On AI model economics, she draws a distinction between the current enterprise pilot phase, where teams gravitate toward top-benchmark models regardless of cost, and an anticipated deployment phase where token costs will matter significantly. That shift, she argues, is what will unlock wide-scale rollouts of autonomous background agents and AI companions across large employee bases. The public's growing indifference to new model releases mirrors the plateau in consumer excitement around iPhone generations, but Zuckerberg contends that framing misses the compounding effect of continued cost reduction.
Portfolio Construction and Founder Dynamics
Long Journey does not typically take board seats, a deliberate choice that aligns with its tolerance for long, non-linear founder journeys. Zuckerberg acknowledges that early-stage bets on pre-consensus ideas carry a high whiff rate, and that founders usually recognize a dead end before the firm does. Crusoe is cited as the payoff case, where an early seed position preceded the company's significant scale-up.
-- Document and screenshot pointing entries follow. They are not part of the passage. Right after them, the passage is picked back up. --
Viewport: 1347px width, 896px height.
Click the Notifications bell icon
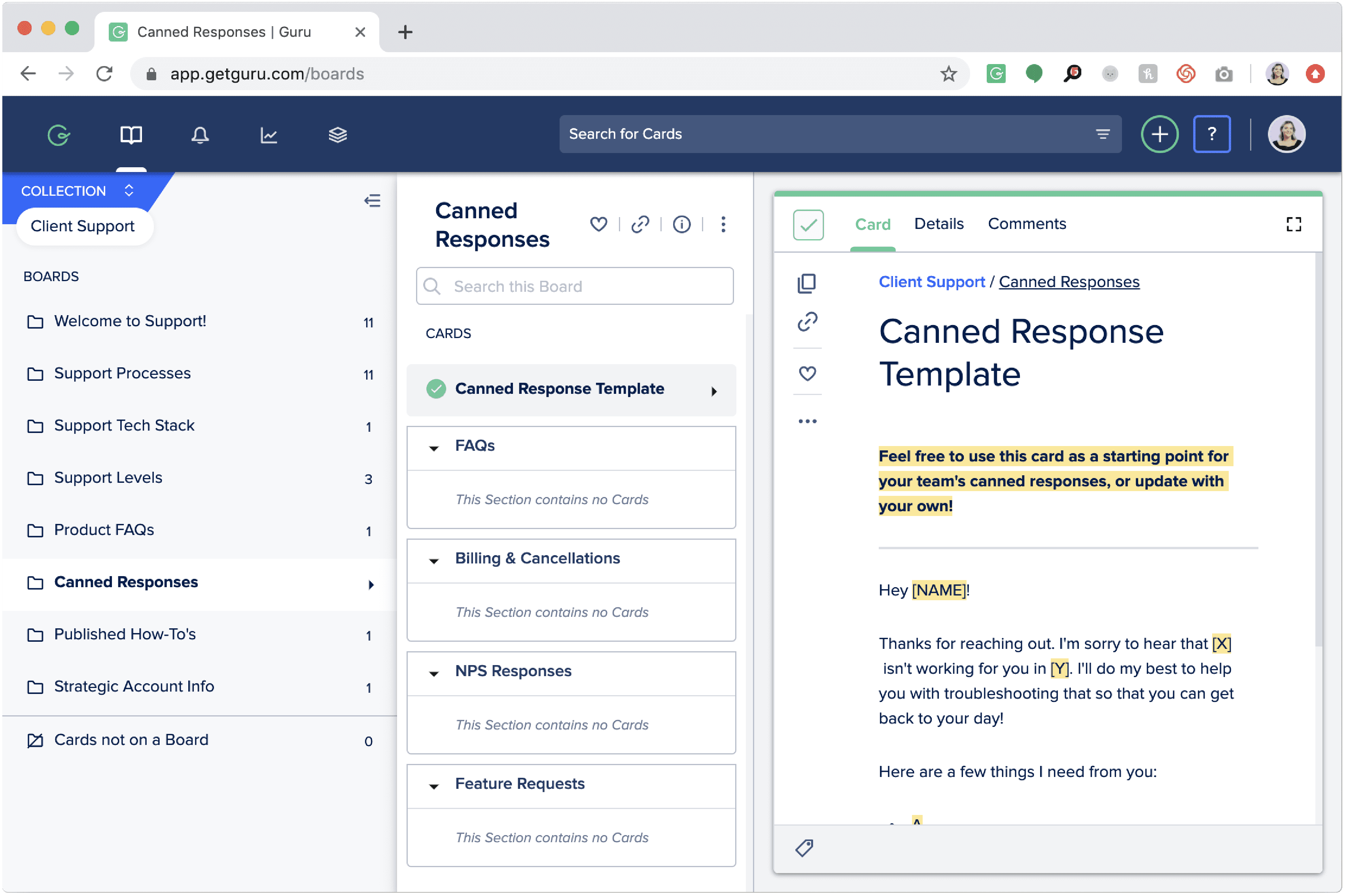[x=198, y=134]
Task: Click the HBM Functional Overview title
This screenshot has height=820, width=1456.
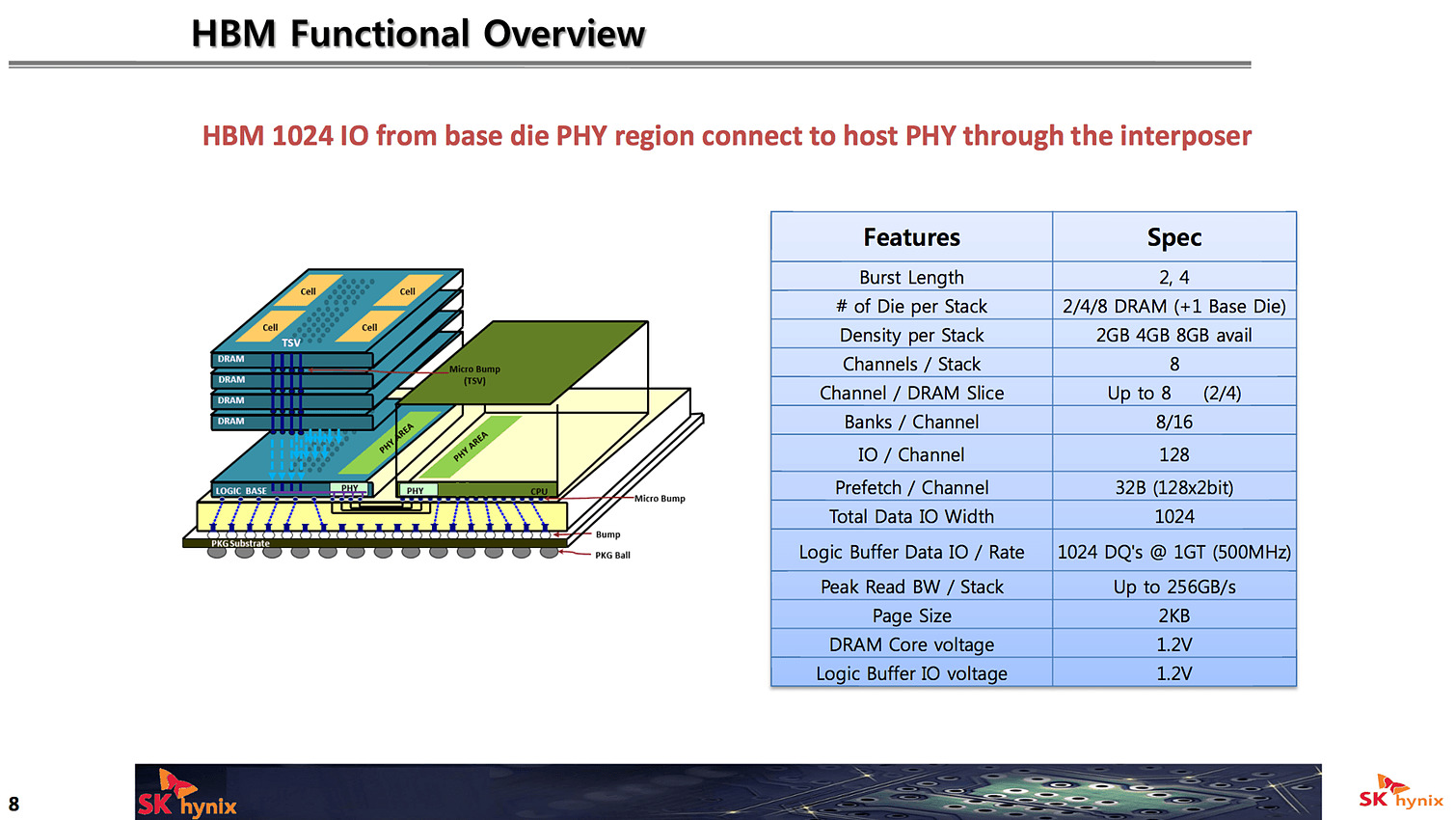Action: coord(418,34)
Sourcing: Edge Institute and Non-Traditional Networks
For deal flow, Long Journey has partnered with Edge Institute, which runs monthly pop-up gatherings under the Edge Esmeralda banner. A month-long event in Patagonia is forthcoming; a prior iteration ran in Healdsburg in June 2025, where Long Journey ran a residency program. The gatherings draw researchers, unconventional thinkers, and people operating outside mainstream entrepreneurial networks. Edge Esmeralda is also in the planning stages of building a physical city, with a site already purchased, led by Devon Zugol.